* Problem statement
In your reply, reproduce the lines from the first one below to the line containing "Click the Hangar cyan legend swatch", inclusive, exactly as they stand.

* Data for review
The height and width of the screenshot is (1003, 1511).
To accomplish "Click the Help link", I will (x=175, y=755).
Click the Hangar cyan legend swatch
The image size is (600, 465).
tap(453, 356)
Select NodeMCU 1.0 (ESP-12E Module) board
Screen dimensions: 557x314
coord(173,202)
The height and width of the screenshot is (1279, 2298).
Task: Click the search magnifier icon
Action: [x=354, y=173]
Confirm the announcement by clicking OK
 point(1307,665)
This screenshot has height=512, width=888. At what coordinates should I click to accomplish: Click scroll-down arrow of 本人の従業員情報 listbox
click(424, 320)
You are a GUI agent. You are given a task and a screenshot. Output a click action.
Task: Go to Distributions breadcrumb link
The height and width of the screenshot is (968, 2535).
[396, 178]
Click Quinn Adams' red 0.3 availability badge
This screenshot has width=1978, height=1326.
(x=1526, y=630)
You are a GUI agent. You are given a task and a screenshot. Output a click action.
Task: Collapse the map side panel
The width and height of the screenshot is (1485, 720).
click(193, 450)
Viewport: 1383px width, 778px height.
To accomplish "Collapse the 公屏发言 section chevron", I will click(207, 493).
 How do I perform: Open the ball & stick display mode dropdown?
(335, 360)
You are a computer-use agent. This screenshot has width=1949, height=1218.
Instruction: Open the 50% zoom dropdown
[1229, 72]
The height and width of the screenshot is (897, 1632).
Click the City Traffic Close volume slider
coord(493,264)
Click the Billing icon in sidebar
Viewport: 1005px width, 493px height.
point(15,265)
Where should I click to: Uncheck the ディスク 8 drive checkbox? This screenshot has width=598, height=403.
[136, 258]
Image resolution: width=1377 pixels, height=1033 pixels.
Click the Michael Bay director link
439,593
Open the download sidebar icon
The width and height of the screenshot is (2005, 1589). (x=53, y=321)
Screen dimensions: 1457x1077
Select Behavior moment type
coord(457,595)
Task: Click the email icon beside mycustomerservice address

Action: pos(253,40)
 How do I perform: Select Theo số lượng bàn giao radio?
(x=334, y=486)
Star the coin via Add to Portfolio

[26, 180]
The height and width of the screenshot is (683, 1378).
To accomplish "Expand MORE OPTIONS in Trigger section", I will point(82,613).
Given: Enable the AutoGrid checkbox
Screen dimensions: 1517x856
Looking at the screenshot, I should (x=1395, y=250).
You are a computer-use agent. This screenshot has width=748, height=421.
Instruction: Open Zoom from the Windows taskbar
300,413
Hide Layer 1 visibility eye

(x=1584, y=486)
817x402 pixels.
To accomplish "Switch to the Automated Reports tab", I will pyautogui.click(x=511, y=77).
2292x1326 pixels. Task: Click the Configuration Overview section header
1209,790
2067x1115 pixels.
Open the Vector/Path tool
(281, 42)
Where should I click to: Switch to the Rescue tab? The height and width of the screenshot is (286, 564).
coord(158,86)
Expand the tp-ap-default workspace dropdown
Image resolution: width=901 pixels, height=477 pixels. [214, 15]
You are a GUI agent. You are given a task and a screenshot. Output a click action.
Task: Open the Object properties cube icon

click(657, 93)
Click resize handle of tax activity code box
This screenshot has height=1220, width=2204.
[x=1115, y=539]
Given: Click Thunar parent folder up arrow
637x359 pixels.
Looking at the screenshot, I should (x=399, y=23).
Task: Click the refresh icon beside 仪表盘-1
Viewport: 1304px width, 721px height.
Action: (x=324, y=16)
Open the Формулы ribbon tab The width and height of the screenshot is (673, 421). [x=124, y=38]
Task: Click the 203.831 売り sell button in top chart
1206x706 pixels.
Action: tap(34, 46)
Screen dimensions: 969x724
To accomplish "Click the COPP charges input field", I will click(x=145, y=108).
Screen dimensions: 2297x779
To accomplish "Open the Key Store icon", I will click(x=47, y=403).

* Response area
The height and width of the screenshot is (1003, 1511).
To accomplish "Click the Help link", I will (x=175, y=755).
Click the Hangar cyan legend swatch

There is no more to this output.